I’ve written a prologue and a first scene for my new book, an intimate epic fantasy called “The Garden of the Mad King.” I’ve been fiddling with a few ideas for a while, and have mapped out the first couple of chapters vaguely. But books are made of more than vague ideas, they are made of concrete scenes. Scenes that start somewhere, do something, then end somewhere. So “character A finds a portentous symbol on a guy she just killed” is not made of the stuff that people like to read. But once you set the scene: twilit snow, blood, a horse breathing hot fog; and imagine how it feels: the post-battle ache, the angry fear; and shade in some history to fill in what it all means, then you have a scene. You just need a killer opening line to drag the reader in, and a killer closing line to spit them back out the other side with enough momentum to land in the next scene.

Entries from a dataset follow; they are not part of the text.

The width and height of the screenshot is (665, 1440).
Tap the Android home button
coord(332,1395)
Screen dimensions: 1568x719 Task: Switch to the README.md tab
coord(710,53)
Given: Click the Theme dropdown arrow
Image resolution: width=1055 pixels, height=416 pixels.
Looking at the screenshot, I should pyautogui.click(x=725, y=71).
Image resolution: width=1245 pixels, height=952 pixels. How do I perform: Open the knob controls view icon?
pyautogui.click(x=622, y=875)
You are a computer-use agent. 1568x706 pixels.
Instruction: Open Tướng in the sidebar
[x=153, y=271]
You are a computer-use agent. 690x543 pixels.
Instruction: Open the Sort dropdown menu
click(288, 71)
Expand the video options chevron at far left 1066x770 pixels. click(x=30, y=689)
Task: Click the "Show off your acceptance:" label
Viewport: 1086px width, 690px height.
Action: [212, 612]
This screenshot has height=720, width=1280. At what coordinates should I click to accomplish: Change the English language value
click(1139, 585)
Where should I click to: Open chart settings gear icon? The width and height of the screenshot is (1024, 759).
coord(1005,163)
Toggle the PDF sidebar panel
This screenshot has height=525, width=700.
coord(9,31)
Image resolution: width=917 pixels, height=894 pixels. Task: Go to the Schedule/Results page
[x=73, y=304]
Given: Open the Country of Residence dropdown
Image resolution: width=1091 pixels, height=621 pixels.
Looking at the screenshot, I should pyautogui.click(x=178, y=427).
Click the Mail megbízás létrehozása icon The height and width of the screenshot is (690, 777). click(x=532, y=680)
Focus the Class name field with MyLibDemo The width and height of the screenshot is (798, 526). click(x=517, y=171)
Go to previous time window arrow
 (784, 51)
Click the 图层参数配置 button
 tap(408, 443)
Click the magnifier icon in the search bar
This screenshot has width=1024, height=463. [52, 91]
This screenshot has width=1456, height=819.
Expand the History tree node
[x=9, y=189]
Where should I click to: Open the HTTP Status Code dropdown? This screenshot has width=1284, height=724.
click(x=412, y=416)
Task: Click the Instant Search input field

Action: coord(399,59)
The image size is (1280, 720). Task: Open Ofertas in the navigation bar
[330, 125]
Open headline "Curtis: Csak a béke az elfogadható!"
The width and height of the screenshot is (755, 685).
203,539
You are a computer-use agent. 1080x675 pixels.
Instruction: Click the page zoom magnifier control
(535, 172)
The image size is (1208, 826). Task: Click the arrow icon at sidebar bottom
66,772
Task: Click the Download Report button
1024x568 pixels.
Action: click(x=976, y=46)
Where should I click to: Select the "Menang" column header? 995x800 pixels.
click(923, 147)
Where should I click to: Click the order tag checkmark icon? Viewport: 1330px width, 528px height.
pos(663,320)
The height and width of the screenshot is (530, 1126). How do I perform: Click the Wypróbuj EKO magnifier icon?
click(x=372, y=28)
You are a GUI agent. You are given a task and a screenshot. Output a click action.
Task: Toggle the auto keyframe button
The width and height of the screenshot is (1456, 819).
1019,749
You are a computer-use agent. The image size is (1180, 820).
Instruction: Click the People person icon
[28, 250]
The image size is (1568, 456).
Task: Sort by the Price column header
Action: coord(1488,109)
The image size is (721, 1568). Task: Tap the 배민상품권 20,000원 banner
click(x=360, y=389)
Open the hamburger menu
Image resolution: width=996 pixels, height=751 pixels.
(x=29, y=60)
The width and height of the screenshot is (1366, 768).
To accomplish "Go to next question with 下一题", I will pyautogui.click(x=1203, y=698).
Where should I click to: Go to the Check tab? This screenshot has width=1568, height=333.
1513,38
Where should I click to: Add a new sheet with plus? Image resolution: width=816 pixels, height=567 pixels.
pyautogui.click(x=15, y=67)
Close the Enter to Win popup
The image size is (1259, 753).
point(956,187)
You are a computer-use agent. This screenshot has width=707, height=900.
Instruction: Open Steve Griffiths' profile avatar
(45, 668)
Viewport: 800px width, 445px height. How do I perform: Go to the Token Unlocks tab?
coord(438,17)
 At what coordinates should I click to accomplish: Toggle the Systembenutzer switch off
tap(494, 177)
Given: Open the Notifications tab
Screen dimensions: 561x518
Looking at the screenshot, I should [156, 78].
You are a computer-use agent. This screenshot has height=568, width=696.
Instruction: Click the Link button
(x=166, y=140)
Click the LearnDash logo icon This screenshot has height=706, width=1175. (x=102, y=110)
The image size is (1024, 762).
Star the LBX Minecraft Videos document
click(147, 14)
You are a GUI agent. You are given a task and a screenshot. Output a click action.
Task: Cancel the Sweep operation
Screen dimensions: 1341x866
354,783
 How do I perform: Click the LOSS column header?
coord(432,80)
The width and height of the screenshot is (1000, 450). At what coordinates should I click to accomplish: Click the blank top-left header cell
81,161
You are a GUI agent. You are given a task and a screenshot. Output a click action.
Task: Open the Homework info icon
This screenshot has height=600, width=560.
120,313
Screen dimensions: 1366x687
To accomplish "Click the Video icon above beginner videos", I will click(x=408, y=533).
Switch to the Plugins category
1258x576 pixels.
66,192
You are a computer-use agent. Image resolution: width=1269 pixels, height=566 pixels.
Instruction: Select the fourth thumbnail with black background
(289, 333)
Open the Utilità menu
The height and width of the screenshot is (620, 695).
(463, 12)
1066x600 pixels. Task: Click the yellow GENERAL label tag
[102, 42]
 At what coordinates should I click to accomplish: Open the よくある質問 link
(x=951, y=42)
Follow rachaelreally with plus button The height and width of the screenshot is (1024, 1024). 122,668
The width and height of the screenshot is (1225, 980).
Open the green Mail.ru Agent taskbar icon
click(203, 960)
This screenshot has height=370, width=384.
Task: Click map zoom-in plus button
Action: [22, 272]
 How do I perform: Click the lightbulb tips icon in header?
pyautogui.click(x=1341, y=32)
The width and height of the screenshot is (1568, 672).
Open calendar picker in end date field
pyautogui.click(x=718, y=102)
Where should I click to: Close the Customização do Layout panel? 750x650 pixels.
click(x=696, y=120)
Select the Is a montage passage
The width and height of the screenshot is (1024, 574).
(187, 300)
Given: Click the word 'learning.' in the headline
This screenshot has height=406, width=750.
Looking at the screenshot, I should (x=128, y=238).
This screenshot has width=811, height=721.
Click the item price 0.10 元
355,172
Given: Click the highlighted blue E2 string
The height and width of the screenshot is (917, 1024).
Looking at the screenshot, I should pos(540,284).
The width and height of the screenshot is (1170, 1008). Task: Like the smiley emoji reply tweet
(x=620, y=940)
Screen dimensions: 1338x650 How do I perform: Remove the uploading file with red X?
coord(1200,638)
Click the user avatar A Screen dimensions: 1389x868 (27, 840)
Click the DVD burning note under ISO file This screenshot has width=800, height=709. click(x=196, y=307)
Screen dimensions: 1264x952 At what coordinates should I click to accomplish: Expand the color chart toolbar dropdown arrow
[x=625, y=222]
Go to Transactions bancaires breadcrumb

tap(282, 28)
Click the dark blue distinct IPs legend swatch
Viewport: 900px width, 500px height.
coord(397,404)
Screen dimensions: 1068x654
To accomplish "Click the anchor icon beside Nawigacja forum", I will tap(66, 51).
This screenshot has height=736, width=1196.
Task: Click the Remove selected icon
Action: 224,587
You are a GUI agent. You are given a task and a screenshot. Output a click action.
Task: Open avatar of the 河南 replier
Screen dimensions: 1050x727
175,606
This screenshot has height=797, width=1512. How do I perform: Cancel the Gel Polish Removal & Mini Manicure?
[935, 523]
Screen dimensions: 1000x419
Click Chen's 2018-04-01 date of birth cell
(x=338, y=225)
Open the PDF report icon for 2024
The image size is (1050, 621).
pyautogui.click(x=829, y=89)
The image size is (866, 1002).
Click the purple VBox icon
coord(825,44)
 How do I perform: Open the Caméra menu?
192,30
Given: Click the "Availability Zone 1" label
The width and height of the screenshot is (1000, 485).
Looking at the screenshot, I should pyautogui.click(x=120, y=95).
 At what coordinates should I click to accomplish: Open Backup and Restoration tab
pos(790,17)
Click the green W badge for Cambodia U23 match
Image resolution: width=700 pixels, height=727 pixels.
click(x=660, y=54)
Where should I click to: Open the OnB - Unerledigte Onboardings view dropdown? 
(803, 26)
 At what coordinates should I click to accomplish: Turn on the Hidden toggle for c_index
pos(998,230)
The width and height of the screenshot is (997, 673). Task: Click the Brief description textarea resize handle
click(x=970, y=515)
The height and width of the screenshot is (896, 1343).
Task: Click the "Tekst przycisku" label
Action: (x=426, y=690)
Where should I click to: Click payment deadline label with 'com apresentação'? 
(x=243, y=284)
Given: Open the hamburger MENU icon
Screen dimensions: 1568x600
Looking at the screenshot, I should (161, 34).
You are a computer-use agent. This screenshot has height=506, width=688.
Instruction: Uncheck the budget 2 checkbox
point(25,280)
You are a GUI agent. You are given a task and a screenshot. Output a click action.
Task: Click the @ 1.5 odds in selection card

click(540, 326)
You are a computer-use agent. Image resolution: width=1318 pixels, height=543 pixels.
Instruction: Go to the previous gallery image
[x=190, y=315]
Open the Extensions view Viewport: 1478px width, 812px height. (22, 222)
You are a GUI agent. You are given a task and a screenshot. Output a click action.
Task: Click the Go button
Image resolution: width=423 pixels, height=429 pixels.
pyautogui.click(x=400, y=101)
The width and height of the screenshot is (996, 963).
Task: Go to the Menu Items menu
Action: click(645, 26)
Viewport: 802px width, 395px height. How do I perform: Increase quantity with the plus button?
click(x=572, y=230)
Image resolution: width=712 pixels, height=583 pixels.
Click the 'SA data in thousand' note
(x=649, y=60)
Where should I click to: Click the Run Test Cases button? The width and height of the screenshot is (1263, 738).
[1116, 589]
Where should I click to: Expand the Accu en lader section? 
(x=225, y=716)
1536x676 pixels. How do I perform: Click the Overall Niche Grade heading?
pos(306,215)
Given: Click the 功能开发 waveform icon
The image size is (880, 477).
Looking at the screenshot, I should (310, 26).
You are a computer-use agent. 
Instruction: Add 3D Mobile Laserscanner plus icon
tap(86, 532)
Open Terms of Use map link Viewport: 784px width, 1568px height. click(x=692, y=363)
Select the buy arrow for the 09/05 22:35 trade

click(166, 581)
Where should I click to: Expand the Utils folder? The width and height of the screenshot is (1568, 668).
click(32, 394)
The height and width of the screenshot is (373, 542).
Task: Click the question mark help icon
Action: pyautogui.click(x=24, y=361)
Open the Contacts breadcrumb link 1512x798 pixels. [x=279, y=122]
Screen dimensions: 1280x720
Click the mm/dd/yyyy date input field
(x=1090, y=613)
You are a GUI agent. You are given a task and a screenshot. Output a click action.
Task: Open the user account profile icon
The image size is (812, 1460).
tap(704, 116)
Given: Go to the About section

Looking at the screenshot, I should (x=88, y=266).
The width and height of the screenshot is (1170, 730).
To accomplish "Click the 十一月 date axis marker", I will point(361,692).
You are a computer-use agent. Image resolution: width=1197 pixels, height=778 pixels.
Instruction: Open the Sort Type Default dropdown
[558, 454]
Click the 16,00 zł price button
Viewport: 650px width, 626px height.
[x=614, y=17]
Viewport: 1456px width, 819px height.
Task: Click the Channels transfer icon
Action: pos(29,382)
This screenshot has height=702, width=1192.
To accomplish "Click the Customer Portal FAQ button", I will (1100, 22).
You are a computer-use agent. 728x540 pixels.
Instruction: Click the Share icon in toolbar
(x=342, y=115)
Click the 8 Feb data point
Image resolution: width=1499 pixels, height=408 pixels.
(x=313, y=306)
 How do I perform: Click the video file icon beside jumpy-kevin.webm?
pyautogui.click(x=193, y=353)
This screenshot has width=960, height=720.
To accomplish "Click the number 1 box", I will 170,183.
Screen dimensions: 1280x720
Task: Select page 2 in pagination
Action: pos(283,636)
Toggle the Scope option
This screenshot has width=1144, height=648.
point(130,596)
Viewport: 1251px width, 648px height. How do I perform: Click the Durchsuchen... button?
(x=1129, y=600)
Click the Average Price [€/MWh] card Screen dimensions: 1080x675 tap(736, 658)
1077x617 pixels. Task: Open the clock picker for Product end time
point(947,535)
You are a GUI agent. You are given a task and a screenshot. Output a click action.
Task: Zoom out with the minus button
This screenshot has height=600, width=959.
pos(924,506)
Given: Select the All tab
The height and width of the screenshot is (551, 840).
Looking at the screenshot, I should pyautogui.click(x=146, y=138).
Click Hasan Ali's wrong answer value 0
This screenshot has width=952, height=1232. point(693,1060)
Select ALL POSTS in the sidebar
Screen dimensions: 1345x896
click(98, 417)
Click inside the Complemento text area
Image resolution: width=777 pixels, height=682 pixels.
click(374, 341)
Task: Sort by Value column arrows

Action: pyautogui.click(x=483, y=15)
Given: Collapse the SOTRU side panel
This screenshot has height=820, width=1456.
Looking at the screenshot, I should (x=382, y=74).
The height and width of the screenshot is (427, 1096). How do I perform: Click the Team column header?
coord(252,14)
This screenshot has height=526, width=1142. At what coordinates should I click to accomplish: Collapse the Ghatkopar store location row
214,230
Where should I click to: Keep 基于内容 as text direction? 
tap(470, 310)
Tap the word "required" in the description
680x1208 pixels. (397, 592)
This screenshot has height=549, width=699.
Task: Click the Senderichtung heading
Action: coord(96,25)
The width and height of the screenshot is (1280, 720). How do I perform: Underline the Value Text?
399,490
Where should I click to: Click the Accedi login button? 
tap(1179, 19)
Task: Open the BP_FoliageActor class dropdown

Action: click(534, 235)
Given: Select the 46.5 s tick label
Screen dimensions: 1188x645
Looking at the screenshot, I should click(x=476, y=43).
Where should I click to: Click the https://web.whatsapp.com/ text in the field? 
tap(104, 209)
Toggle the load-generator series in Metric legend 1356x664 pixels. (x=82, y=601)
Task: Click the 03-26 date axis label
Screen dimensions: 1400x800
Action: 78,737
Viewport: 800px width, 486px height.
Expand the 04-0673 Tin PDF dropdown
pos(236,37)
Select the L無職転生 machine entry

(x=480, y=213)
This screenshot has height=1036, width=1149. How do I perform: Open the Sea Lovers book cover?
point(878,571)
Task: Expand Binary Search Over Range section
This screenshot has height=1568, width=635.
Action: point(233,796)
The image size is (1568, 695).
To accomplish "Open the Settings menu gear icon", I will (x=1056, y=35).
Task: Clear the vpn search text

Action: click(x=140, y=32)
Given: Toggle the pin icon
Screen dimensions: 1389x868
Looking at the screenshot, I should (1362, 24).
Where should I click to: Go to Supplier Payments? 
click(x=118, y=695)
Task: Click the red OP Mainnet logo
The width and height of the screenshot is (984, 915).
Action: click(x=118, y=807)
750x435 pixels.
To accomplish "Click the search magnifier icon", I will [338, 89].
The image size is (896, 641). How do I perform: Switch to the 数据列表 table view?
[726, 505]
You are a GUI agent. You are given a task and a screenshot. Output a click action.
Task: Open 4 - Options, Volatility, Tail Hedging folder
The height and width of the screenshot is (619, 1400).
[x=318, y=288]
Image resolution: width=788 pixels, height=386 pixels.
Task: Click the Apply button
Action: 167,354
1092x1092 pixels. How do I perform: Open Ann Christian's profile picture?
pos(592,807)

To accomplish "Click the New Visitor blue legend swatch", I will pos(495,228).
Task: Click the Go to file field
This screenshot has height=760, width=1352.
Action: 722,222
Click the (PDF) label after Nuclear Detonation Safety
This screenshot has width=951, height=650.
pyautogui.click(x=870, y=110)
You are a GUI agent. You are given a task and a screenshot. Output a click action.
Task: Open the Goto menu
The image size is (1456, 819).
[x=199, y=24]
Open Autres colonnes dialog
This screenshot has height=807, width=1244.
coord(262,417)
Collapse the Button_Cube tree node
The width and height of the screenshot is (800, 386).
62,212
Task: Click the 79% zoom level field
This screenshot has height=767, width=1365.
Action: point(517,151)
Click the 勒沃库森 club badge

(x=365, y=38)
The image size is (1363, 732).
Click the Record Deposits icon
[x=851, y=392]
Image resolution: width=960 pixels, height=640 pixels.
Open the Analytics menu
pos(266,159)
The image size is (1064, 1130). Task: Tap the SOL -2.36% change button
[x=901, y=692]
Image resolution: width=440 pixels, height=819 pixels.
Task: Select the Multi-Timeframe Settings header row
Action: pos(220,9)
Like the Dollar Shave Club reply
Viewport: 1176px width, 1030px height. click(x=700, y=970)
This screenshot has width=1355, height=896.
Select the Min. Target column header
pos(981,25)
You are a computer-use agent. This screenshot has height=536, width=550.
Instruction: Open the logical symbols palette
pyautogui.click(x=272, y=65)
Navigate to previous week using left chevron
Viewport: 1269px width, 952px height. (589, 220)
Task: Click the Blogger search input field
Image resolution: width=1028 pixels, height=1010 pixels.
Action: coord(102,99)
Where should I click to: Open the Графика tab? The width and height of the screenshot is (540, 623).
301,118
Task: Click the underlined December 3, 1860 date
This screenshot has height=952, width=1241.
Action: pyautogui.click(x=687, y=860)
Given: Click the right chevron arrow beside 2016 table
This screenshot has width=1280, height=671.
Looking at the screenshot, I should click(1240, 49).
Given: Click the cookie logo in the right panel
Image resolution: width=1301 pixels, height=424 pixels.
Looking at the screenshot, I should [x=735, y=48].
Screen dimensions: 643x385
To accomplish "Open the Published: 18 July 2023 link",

I must warn in advance: don’t look for superfast word counts with this one. I’m taking my time. I’ve been influenced by the Anglo-Saxon elegies, and I want to imbue every scene, if I can, with that feel of melancholy longing. I intend to spend at least a year in this world, because ultimately I am writing it for my own pleasure, to recapture the feeling I had as a child: new, crisp-paged notebook; quiet place where nobody will bother me; head full of delicious ideas. For the first time in many years, I’m writing without a contract. If it sells to somebody, that’s great. If it doesn’t, look here for the free downloadable pdf!